▸ Instruction 1: List every case named in the passage on the extrajudicial source doctrine that comes with a full reporter citation.

▸ Text excerpt:
----

It is true that a number of courts of appeals have relied upon the word "personal" in restricting § 144 toextrajudicial sources, see, e. g., Craven v. United States, 22 F. 2d 605, 607-608 (CA1 1927); Ferrari v. United States, 169 F. 2d 353, 355 (CA9 1948). And several cases have cited the absence of that word as a reason for excluding that restriction from § 455(a), see United States v. Coven, 662 F. 2d 162, 168 (CA2 1981), cert. denied, 456 U.S. 916 (1982); Panzardi Alvarez v. United States, 879 F. 2d 975, 983-984, and n. 6 (CA1), cert. denied, 493 U.S. 1082 (1989). It seems to us, however, that that mistakes the basis for the "extrajudicial source" doctrine. Petitioners' suggestion that we relied upon the word "personal" in our Grinnell opinion is simply in error. The only reason Grinnell gave for its "extrajudicial source" holding was citation of our opinion almost half a century earlier in Berger v. United States, 255 U.S. 22 (1921). But that case, and the case which it in turn cited, Ex parte American Steel Barrel Co., 230 U.S. 35 (1913), relied not upon the word "personal" in § 144, but upon its provision requiring the recusal affidavit to be filed ten days before the beginning of the court term. That requirement was the reason we found it obvious in Berger that the affidavit "must be based upon facts antedating the trial, not those occurring during the trial," 255 U. S., at 34; and the reason we said in American Steel Barrel that the recusal statute "was never intended to enable a discontented litigant to oust a judge because of adverse rulings made, . . . but to prevent his future action in the pending cause," 230 U. S., at 44.

In our view, the proper (though unexpressed) rationale for Grinnell, and the basis of the modern "extrajudicial source" doctrine, is not the statutory term "per sonal"--for several reasons. First and foremost, that explanation is simply not the semantic success it pretends to be. Bias and prejudice seem to us not divided into the "personal" kind, which is offensive, and the official kind, which is perfectly all right. As generally used, these are pejorative terms, describing dispositions that are never appropriate. It is common to speak of "personal bias" or "personal prejudice" without meaning the adjective to do anything except emphasize the idiosyncratic nature of bias and prejudice, and certainly without implying that there is some other "nonpersonal," benign category of those mental states. In a similar vein, one speaks of an individual's "personal preference," without implying that he could also have a "nonpersonal preference." Secondly, interpreting the term "personal" to create a complete dichotomy between court acquired and extrinsically acquired bias produces results so intolerable as to be absurd. Imagine, for example, a lengthy trial in which the presiding judge for the first time learns of an obscure religious sect, and acquires a passionate hatred for all its adherents. This would be "official" rather than "personal" bias, and would provide no basis for the judge's recusing himself.

----

▸ Collected data entries:
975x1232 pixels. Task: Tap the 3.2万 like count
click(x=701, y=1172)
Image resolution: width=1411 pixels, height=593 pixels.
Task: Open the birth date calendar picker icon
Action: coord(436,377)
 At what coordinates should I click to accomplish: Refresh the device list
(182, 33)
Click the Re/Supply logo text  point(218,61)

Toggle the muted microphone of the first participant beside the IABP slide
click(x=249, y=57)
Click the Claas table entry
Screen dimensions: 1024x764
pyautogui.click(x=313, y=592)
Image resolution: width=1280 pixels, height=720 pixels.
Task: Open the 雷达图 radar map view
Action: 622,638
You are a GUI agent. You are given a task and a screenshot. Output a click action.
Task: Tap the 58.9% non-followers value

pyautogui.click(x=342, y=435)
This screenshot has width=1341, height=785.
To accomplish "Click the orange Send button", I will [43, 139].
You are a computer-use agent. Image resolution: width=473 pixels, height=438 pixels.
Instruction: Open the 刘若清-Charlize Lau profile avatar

----

▸ Instruction 2: Convert the listing into a Markdown table with columns "No." and "Entry", from its first line through the line containing "will [43, 139].". Number each row and skip blank lines.

▸ Complete output 1:
- Craven v. United States
- Ferrari v. United States
- United States v. Coven
- Panzardi Alvarez v. United States
- Berger v. United States
- Ex parte American Steel Barrel Co.

▸ Complete output 2:
| No. | Entry |
|---|---|
| 1 | 975x1232 pixels. Task: Tap the 3.2万 like count |
| 2 | click(x=701, y=1172) |
| 3 | Image resolution: width=1411 pixels, height=593 pixels. |
| 4 | Task: Open the birth date calendar picker icon |
| 5 | Action: coord(436,377) |
| 6 |  At what coordinates should I click to accomplish: Refresh the device list |
| 7 | (182, 33) |
| 8 | Click the Re/Supply logo text  point(218,61) |
| 9 | Toggle the muted microphone of the first participant beside the IABP slide |
| 10 | click(x=249, y=57) |
| 11 | Click the Claas table entry |
| 12 | Screen dimensions: 1024x764 |
| 13 | pyautogui.click(x=313, y=592) |
| 14 | Image resolution: width=1280 pixels, height=720 pixels. |
| 15 | Task: Open the 雷达图 radar map view |
| 16 | Action: 622,638 |
| 17 | You are a GUI agent. You are given a task and a screenshot. Output a click action. |
| 18 | Task: Tap the 58.9% non-followers value |
| 19 | pyautogui.click(x=342, y=435) |
| 20 | This screenshot has width=1341, height=785. |
| 21 | To accomplish "Click the orange Send button", I will [43, 139]. |